A l’échelle locale, un schéma régional doit être établi par le préfet de région, après avis du comité régional de l’habitat et de l’hébergement concerné et en conformité avec le schéma national. Il fixe les orientations en matière de répartition des lieux d’hébergement pour demandeurs d’asile sur le territoire de la région et présente le dispositif régional prévu pour l’enregistrement des demandes ainsi que le suivi et l’accompagnement des demandeurs d’asile. Il doit tenir compte du plan départemental d’action pour le logement et l’hébergement des personnes défavorisées et être annexé à ce dernier (Ceseda, art. L. 744-2 nouveau).

2. La définition des lieux d’hébergement

Le nouvel article L. 744-3 du Ceseda définit les lieux d’hébergement pour demandeurs d’asile, en distinguant :

→ les centres d’accueil pour demandeurs d’asile mentionnés à l’article L. 348-1 du code de l’action sociale et des familles ;

→ « les autres structures bénéficiant de financements du ministère chargé de l’asile pour l’accueil de demandeurs d’asile et soumises à déclaration, au sens de l’article L. 322-1 du même code ». Cette seconde catégorie de lieux d’hébergement vise les structures d’hébergement d’urgence des demandeurs d’asile (HUDA).
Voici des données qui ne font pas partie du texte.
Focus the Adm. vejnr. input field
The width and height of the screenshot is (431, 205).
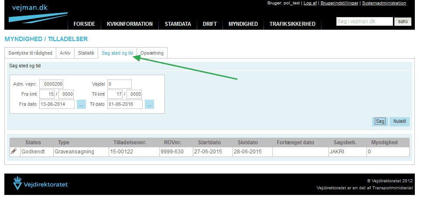click(x=51, y=84)

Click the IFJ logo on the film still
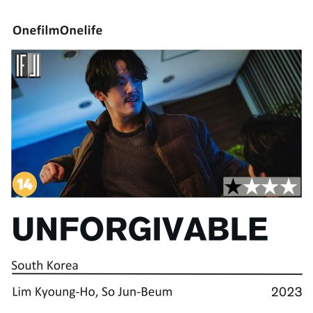tap(28, 65)
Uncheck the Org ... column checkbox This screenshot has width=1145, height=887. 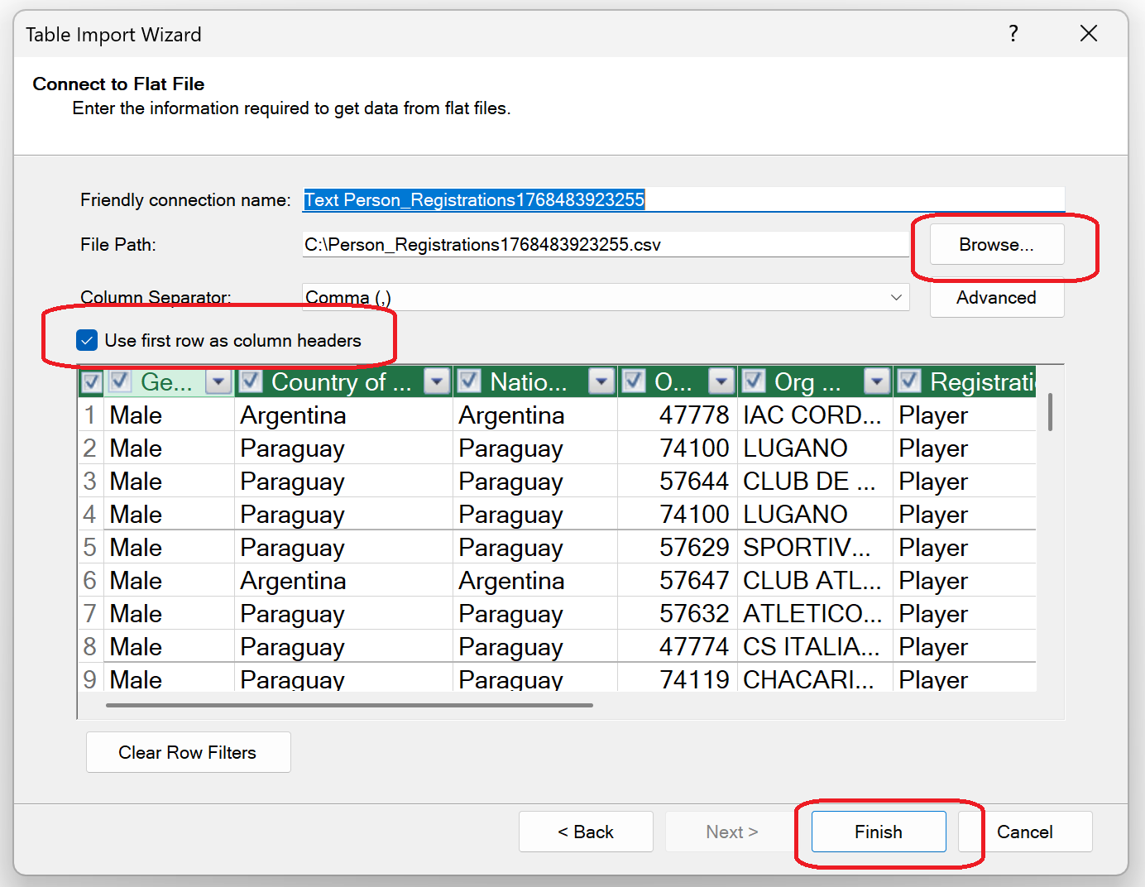point(754,381)
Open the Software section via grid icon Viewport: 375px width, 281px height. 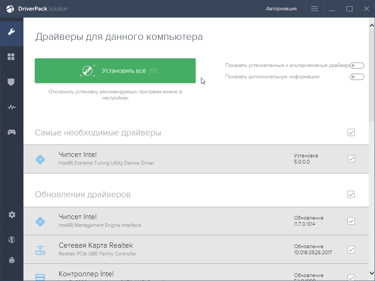pos(12,57)
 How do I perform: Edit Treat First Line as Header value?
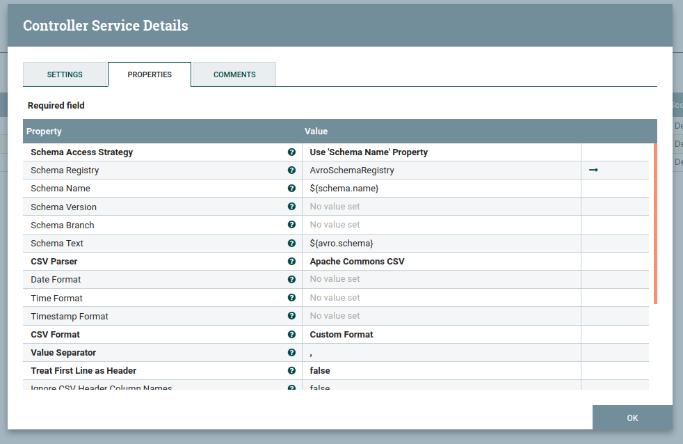coord(441,370)
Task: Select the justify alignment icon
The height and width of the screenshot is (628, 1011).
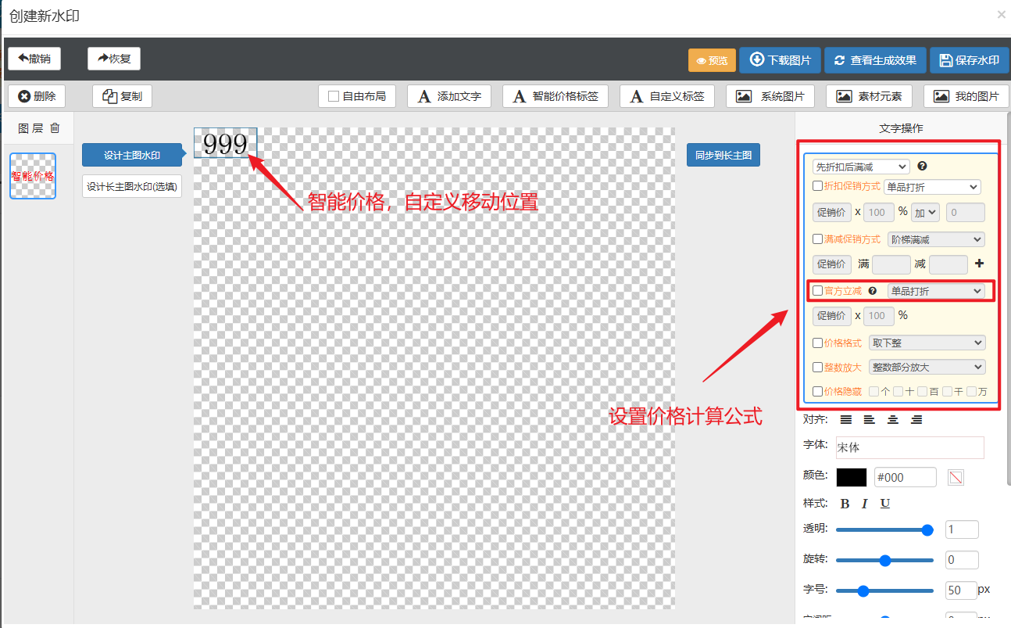Action: [846, 420]
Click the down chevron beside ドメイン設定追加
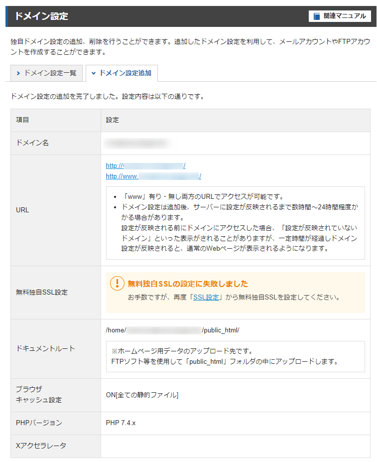Viewport: 377px width, 462px height. point(93,73)
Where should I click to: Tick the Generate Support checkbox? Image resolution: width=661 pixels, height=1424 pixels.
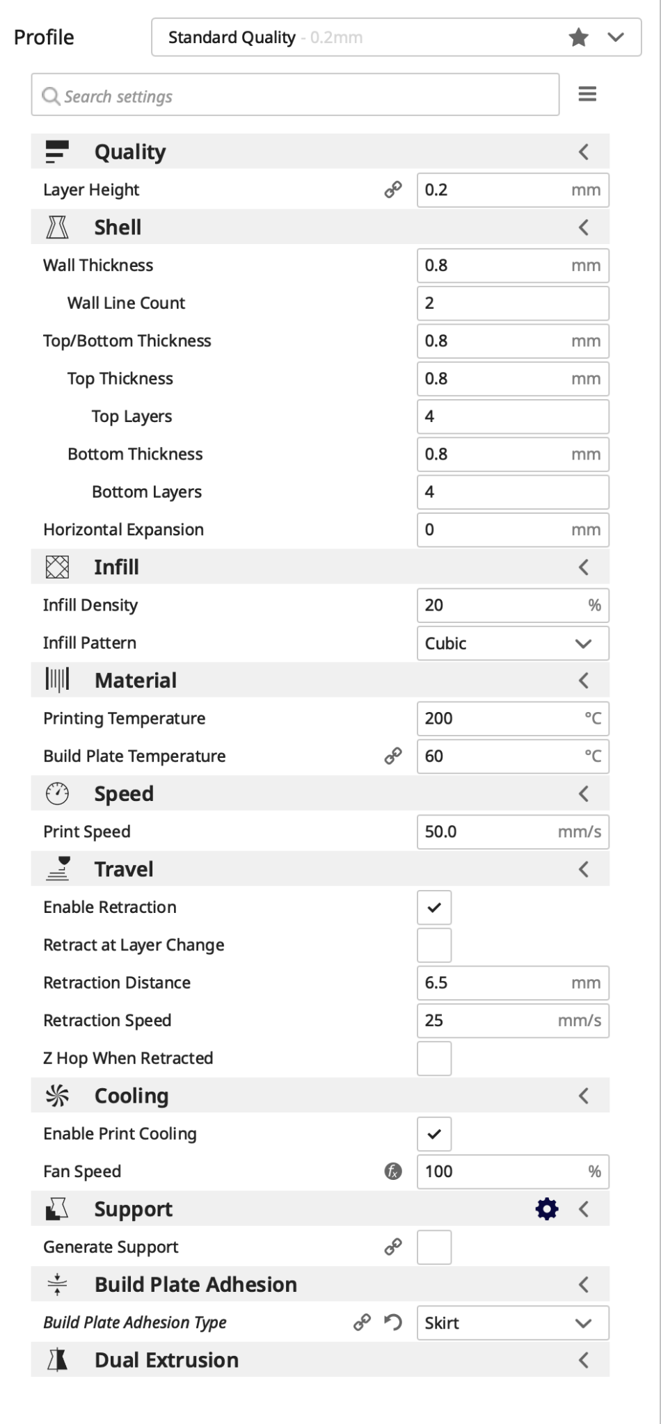[434, 1247]
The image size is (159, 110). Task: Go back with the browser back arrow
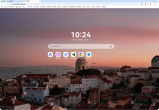tap(2, 4)
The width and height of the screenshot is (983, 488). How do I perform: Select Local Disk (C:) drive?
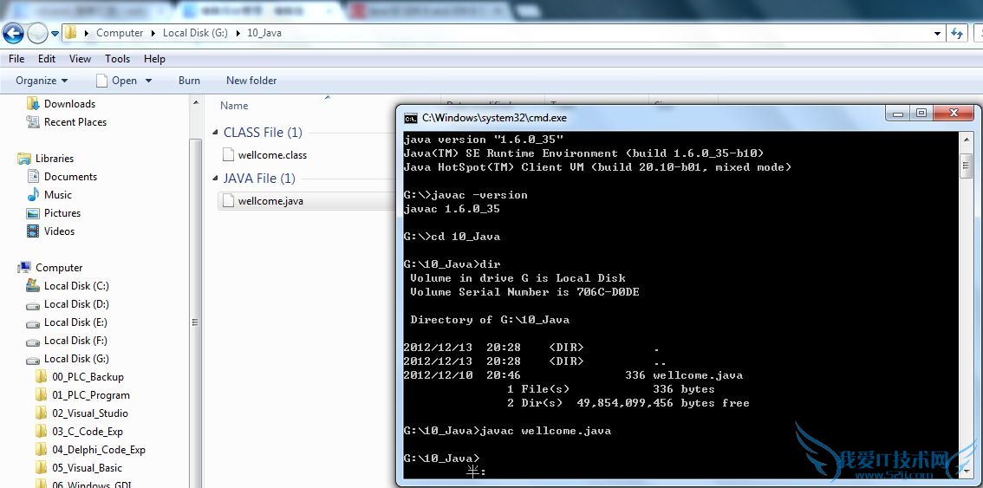[x=76, y=286]
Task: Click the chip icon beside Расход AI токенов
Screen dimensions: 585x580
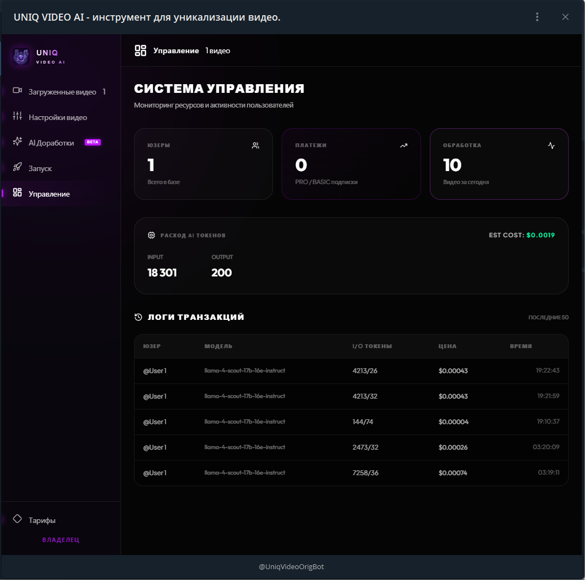Action: point(151,235)

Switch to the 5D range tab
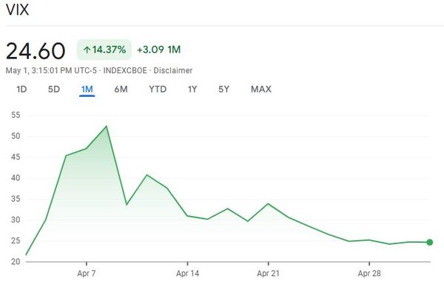click(x=54, y=89)
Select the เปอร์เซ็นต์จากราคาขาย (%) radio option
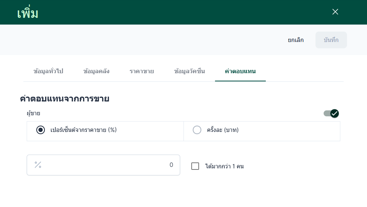Image resolution: width=367 pixels, height=207 pixels. click(x=41, y=130)
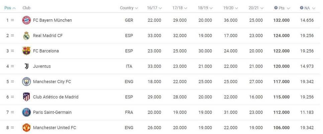Image resolution: width=323 pixels, height=134 pixels.
Task: Click the Pts info question-mark icon
Action: point(275,8)
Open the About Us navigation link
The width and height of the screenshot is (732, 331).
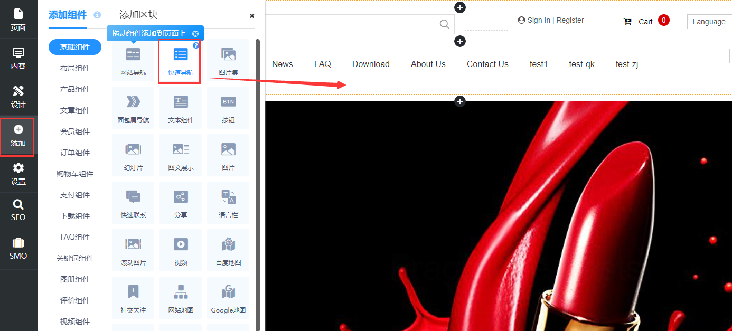click(x=428, y=64)
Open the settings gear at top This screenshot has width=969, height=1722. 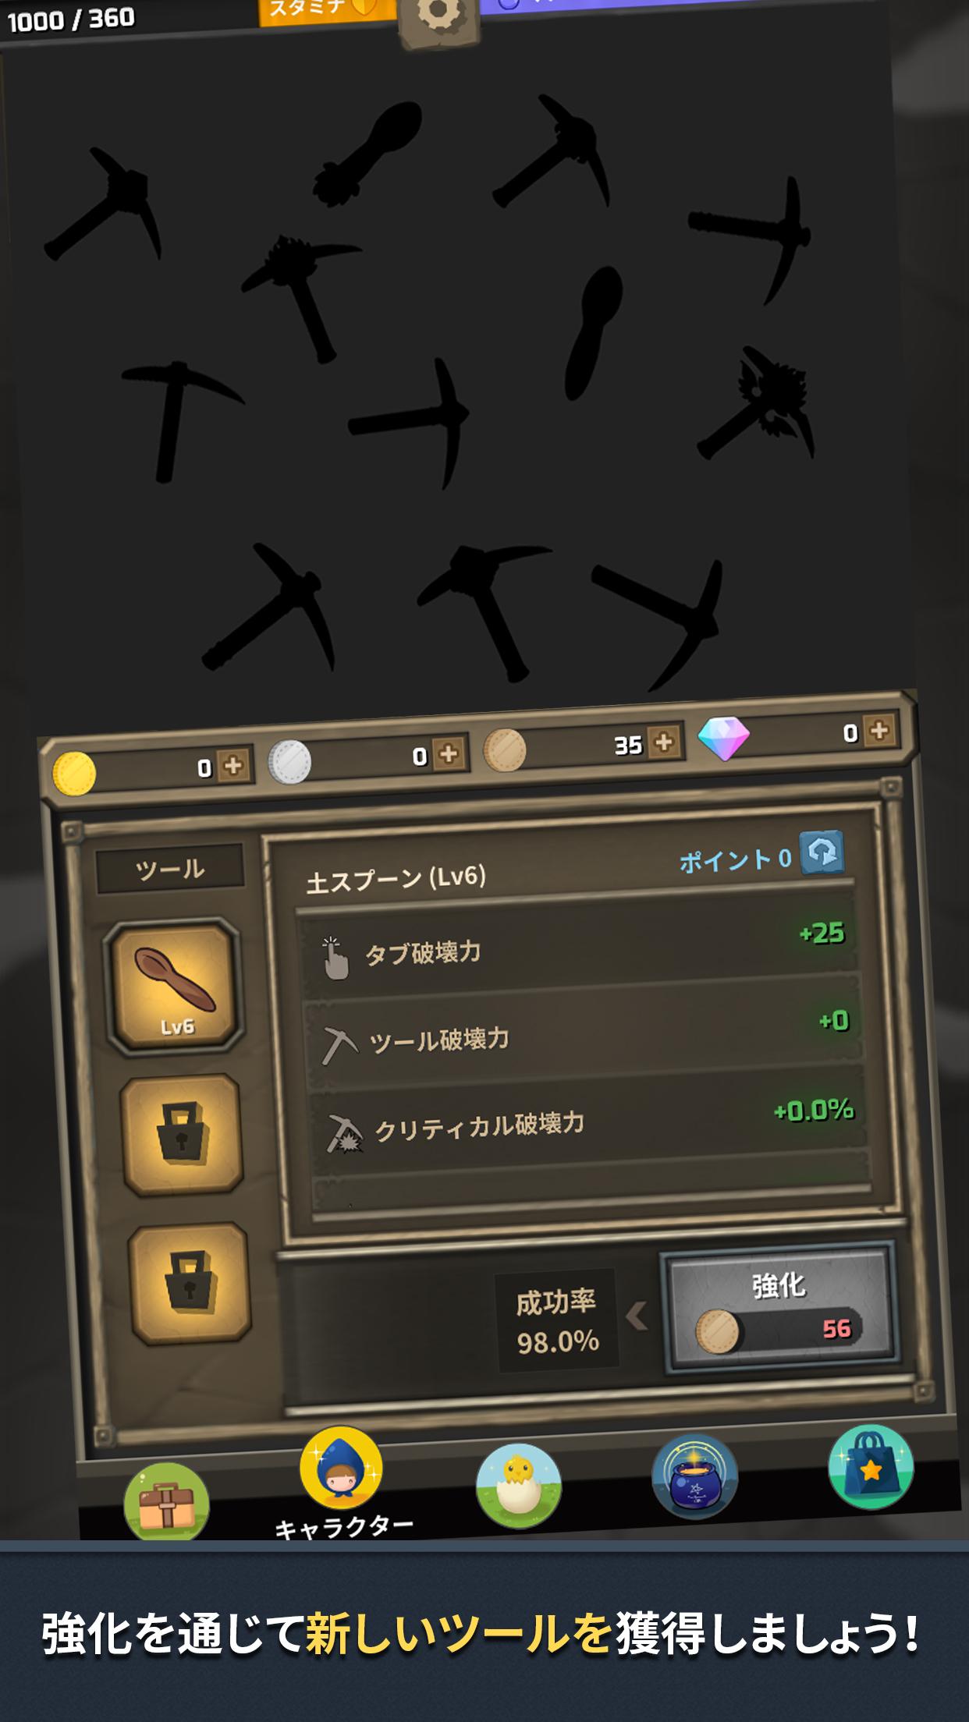pyautogui.click(x=439, y=17)
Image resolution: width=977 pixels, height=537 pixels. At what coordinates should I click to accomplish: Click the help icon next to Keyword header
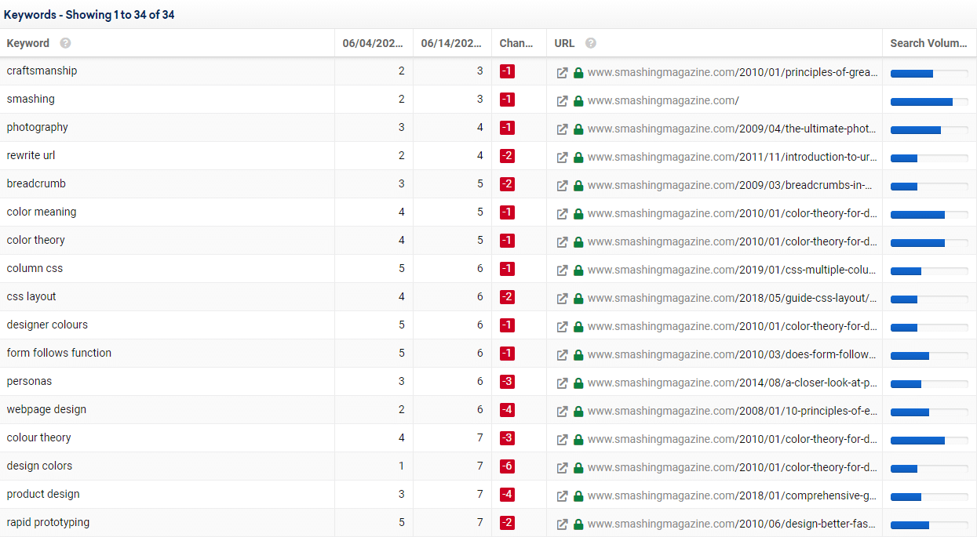(65, 43)
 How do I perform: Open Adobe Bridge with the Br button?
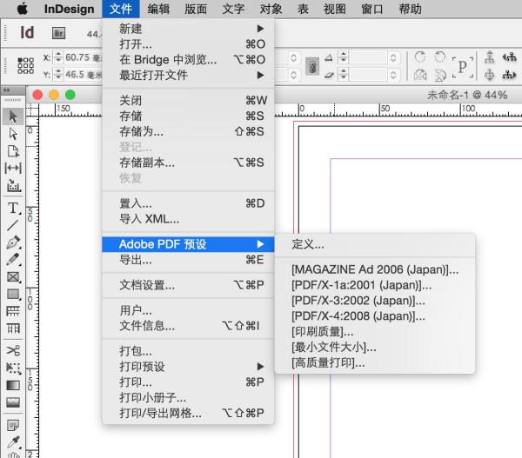[x=59, y=33]
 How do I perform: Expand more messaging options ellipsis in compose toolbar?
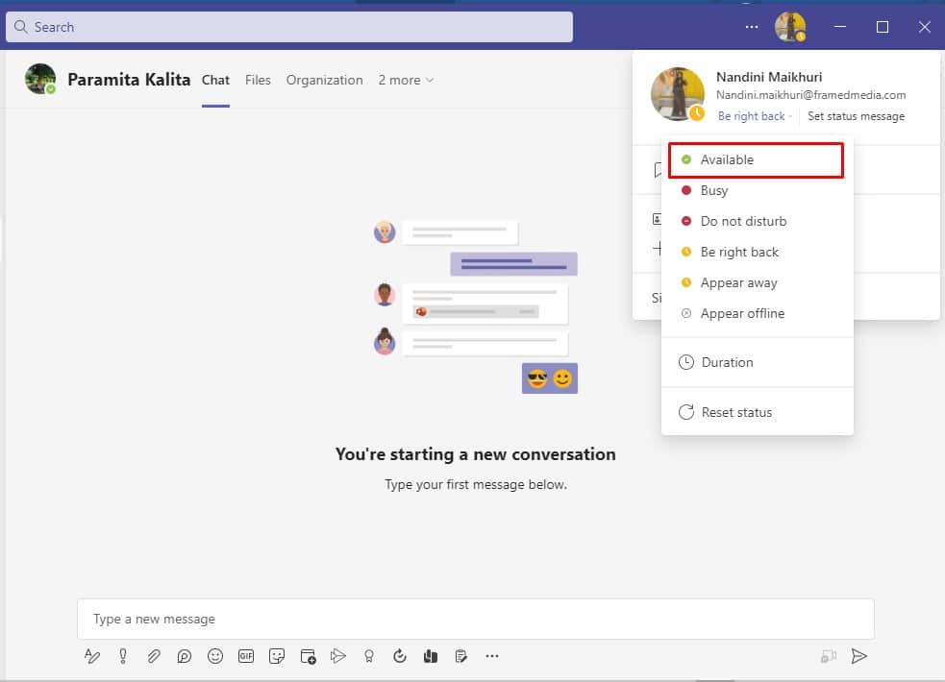pyautogui.click(x=492, y=656)

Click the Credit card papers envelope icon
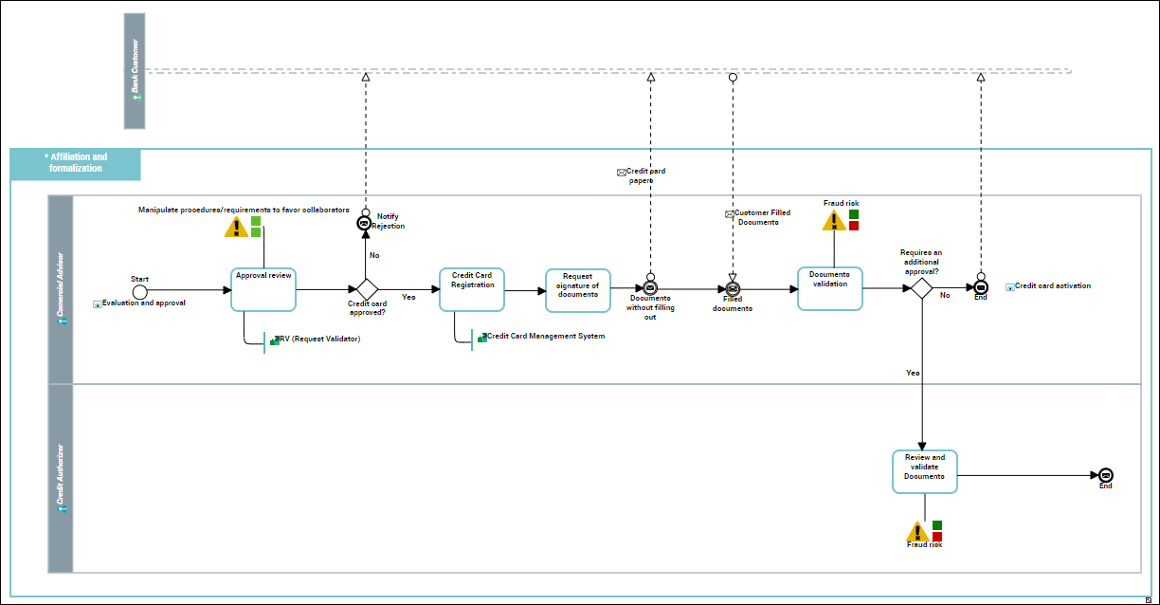[622, 173]
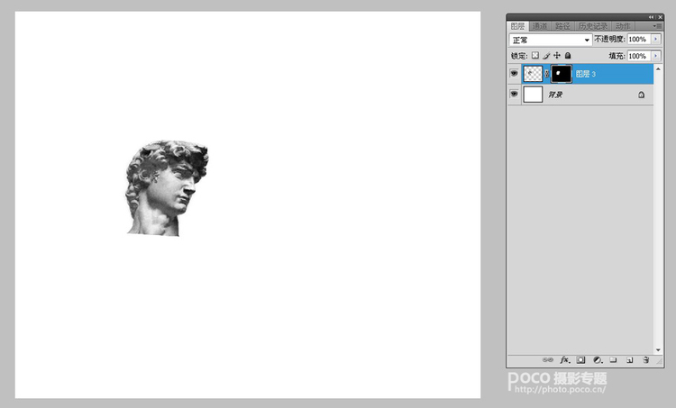Image resolution: width=676 pixels, height=408 pixels.
Task: Toggle the lock all padlock
Action: (568, 56)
« Le regroupement des CADA [centres d’accueil pour demandeurs d’asile] et de l’HUDA au sein de la notion de “lieux d’hébergement pour demandeurs d’asile” traduit la volonté d’unifier la gestion de l’hébergement des demandeurs d’asile, qui feront désormais l’objet de dispositions communes au sein du Ceseda », a expliqué la rapporteure (PS) à l’Assemblée nationale, Sandrine Mazetier (Rap. A.N. n° 2407, Mazetier, novembre 2014, page 283).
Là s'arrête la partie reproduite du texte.